◆ Zu erledigende Aufgaben ◆
A - Erkläre mit den Angaben aus dem Text über das Beamtenbild, warum es der Bundespolitik jahrelang um den Abbau von Bürokratie ging.
B - Fahre mit dem Text über das Beamtenbild fort, und zwar direkt nach seinem letzten Satz.

◆ Auszug zum Lesen ◆
Ein Lob auf die Bürokratie
Beamte haben es in Deutschland schwer, es gibt etliche Witze über sie. In der Flüchtlingskrise scheint sich das zu wandeln, selbst die FDP fordert die Einstellung von mehr Beamten. Der Wirtschaftsjournalist Ralph Bollmann erklärt uns die Gründe.
Jahrelang ging es der Bundespolitik darum, Bürokratie abzubauen. Es schien, als gäbe es zu viele Beamten für Arbeit, die überflüssig zu sein schien. Das Schlagwort hieß "Bürokratieabbau". Doch seitdem hunderttausende Flüchtlinge nach Deutschland kommen, scheint sich etwas zu verändern: Vom Bundesamt für Migration über das Berliner LaGeSo, von der Bundespolizei bis zu Lehrern – überall werden mehr Staatsangestellte und Beamte gefordert. Selbst FDP-Chef Lindner forderte kürzlich mehr Neueinstellungen.
Verändert sich das Beamtenbild der Deutschen gerade? Anlässlich der Jahrestagung des Beamtenbundes haben wir mit Ralph Bollmann, dem Berlin-Korrepondenten der "Frankfurter Allgemeinen Sonntagszeitung", gesprochen.
Das Interview im Wortlaut:
Nana Brink: Kennen Sie den: Wie geht ein Beamtenmikado? Wer sich zuerst bewegt, hat verloren. Beamte haben in Deutschland traditionell einen schweren Stand – Beamtenwitze gibt es ja wie Sand am Meer, zudem standen ja jahrzehntelang Schlagworte wie Bürokratieabbau oder Staatsquote auf der politischen Agenda, doch seitdem zehntausende Flüchtlinge nach Deutschland kommen, scheint sich doch etwas zu ändern. Vom Bundesamt für Migration und Flüchtlinge bis zum viel gescholtenen Berliner Lageso – also Landesamt für Gesundheit und Soziales –, von der Bundespolizei bis zu Lehrern: Überall werden plötzlich Staatsangestellte und Beamte gefordert, auch auf der Jahrestagung des Deutschen Beamtenbundes gerade in Köln.

◆ Einträge zur Zielposition ◆

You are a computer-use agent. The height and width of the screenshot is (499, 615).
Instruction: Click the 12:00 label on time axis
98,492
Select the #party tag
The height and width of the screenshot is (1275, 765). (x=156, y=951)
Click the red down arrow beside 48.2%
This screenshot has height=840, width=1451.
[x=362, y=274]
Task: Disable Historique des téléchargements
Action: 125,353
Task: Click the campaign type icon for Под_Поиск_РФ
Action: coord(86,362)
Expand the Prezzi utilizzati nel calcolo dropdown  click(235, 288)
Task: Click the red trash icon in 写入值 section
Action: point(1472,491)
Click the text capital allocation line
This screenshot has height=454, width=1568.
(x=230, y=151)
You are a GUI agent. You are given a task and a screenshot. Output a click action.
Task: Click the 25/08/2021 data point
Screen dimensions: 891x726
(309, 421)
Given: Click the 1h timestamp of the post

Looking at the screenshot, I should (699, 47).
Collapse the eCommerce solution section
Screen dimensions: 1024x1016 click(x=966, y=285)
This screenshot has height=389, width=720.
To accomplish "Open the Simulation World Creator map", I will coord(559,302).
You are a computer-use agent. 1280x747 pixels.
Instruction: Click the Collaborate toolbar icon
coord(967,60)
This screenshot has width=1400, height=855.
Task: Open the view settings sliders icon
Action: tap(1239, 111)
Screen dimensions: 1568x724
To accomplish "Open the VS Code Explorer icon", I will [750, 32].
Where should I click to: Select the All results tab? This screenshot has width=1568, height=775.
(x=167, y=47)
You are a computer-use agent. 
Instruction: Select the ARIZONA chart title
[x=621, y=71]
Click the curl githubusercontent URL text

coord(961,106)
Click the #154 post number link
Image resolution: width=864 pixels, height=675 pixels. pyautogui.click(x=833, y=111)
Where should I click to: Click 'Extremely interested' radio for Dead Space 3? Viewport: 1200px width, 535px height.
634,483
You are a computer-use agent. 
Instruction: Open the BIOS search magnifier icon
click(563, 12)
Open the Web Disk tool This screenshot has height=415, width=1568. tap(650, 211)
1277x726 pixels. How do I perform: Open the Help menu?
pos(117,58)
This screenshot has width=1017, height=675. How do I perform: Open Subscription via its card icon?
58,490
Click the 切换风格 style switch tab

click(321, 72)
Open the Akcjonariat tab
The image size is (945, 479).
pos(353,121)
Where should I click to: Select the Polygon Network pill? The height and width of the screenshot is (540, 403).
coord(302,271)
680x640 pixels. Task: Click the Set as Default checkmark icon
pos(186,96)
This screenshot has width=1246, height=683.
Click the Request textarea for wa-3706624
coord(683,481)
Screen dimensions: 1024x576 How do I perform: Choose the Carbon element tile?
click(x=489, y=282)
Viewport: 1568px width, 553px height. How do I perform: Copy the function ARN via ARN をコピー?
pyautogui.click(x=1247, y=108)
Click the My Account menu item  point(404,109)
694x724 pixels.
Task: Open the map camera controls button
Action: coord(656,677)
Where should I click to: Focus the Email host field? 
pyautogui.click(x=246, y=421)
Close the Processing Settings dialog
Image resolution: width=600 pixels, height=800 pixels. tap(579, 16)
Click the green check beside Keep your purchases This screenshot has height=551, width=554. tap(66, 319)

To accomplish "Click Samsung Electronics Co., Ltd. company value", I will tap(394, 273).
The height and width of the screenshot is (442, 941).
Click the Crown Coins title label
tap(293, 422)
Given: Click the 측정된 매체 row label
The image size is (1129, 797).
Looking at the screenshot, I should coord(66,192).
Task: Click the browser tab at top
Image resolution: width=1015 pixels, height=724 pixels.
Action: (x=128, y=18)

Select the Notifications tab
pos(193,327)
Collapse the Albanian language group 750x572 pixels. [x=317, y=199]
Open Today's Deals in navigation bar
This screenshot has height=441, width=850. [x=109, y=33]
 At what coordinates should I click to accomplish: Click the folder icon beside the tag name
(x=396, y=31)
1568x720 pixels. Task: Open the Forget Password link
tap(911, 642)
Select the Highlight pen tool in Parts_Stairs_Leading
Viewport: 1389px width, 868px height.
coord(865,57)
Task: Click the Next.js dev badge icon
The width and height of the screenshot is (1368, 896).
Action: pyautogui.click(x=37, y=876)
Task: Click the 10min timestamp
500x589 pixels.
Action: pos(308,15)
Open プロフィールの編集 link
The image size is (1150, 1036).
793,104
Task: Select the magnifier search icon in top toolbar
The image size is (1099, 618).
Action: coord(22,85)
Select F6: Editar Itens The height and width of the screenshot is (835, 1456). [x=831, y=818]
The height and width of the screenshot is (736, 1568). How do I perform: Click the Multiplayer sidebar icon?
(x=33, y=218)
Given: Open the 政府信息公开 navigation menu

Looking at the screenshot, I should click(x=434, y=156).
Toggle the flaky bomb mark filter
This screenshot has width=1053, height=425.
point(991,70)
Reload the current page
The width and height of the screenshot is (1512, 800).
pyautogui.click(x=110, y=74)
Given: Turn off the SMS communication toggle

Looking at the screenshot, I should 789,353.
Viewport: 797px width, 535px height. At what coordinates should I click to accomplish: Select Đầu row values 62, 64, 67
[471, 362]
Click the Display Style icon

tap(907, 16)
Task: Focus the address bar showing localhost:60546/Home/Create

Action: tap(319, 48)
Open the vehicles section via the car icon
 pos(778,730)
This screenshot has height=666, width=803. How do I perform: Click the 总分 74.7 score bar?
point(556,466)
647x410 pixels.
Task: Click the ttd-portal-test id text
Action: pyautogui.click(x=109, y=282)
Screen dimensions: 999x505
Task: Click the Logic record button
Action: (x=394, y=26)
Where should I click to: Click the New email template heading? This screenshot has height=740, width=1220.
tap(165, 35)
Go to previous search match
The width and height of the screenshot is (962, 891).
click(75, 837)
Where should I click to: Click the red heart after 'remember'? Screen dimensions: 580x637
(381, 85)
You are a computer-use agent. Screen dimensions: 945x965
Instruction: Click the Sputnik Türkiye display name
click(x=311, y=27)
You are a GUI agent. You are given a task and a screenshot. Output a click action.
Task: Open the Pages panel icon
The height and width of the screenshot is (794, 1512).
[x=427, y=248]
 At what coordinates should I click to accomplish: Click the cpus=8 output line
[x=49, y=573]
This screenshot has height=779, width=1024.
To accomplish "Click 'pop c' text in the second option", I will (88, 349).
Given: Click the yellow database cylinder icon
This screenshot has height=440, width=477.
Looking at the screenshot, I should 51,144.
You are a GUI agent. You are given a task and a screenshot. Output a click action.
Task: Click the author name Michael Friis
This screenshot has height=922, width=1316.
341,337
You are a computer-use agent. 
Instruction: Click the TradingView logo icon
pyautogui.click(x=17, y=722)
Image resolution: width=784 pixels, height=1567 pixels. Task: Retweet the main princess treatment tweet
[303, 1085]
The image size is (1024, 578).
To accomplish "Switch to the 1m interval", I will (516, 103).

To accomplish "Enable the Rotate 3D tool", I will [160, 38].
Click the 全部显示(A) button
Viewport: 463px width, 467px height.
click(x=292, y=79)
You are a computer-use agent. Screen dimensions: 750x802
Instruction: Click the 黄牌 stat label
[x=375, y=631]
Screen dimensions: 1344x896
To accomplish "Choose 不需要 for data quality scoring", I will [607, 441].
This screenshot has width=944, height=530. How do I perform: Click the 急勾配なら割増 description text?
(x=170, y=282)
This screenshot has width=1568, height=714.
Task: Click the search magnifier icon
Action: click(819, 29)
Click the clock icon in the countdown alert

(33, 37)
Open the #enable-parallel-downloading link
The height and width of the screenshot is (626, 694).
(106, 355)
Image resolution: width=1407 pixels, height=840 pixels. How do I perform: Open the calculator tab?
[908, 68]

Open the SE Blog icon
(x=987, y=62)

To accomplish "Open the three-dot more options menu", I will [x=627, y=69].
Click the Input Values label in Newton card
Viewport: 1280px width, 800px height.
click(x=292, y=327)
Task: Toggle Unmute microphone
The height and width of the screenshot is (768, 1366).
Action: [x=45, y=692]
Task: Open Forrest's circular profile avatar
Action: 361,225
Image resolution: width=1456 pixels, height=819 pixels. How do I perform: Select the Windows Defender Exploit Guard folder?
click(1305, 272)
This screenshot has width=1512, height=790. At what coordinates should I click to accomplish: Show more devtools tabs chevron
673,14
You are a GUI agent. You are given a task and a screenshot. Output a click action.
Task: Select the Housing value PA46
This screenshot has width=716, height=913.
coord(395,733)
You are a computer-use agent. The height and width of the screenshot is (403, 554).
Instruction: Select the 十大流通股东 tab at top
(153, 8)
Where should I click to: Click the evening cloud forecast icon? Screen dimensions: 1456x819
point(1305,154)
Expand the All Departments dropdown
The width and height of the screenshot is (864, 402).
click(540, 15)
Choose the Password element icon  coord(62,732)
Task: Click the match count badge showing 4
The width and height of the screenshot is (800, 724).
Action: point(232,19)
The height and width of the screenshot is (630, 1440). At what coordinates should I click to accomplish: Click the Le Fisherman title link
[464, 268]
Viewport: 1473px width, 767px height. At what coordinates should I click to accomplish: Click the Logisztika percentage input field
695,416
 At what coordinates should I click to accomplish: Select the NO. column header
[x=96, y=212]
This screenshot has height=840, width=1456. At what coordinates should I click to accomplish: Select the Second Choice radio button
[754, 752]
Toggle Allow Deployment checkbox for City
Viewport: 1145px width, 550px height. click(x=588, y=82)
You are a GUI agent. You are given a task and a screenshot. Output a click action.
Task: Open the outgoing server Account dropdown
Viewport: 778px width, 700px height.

◆ Lösungen der Aufgaben ◆
A - Es schien, als gäbe es zu viele Beamte für eine Arbeit, die selbst überflüssig zu sein schien. Deshalb galt lange das Schlagwort „Bürokratieabbau“.

B -
Ralph Bollmann, Berlinkorrespondent für die Wirtschaftspolitik der "Frankfurter Allgemeinen Zeitung" hat sich schon länger mit dem Beamtentum beschäftigt, 2012 sogar ein "Lob der Bürokratie" verfasst. Ich habe mit ihm gesprochen und ihn gefragt, ob ihm denn jetzt die jüngste Geschichte recht gibt?
Ralph Bollmann: Ein Stück weit schon, glaube ich. Der Witz, den Sie gerade zitiert haben, dass sich Beamte nicht bewegen, das gehört ja in einem gewissen Umfang zu ihrem Job.
Ich darf vielleicht erinnern an die klassische Definition, die der Soziologe Max Weber gegeben hat für Bürokratie, nämlich Bürokratie ist die Ausübung von Geschäften nach allgemeinen angebbaren Prinzipien, das heißt auch mit klaren Kompetenzen und mit der Möglichkeit des Rechtswegs und der Berufung, also die Abwesenheit von Willkür, und wenn sich Beamte sozusagen zu sehr nach eigenem Gusto bewegen, das machen, was sie wollen und von Verfahren abweichen – das merkt man ja jetzt auch zum Beispiel in der Diskussion um das Bundesamt für Migration und Flüchtlinge –, dann gibt es eben am Ende ein Problem.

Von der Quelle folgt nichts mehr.